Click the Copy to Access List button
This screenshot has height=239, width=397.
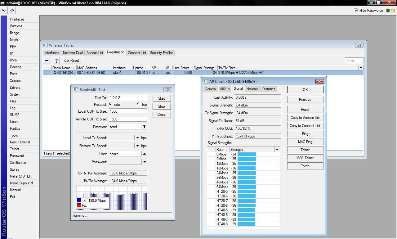[305, 118]
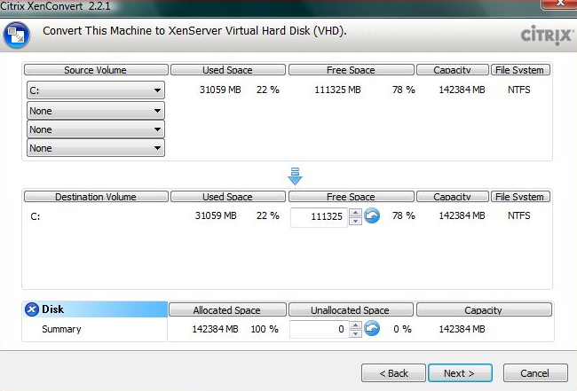Click the destination Free Space input showing 111325
The height and width of the screenshot is (391, 577).
click(319, 216)
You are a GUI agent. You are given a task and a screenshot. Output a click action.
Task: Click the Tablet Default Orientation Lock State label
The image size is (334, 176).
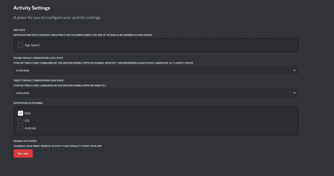click(39, 80)
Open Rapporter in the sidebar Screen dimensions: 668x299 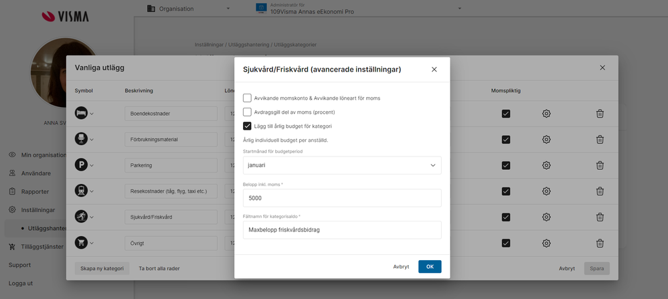tap(35, 191)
--------------------------------------------------
Could the lines from the first entry through the line that contains "Task: Click the" be copied exactly, with all pictures left out?

● **EXPECTED OUTPUT**:
Click the Copy to Access List button
This screenshot has height=239, width=397.
[305, 118]
Click the destination Free Space input showing 111325
The height and width of the screenshot is (391, 577).
click(319, 216)
You are a GUI agent. You are given a task and a screenshot. Output a click action.
Task: Click the Tablet Default Orientation Lock State label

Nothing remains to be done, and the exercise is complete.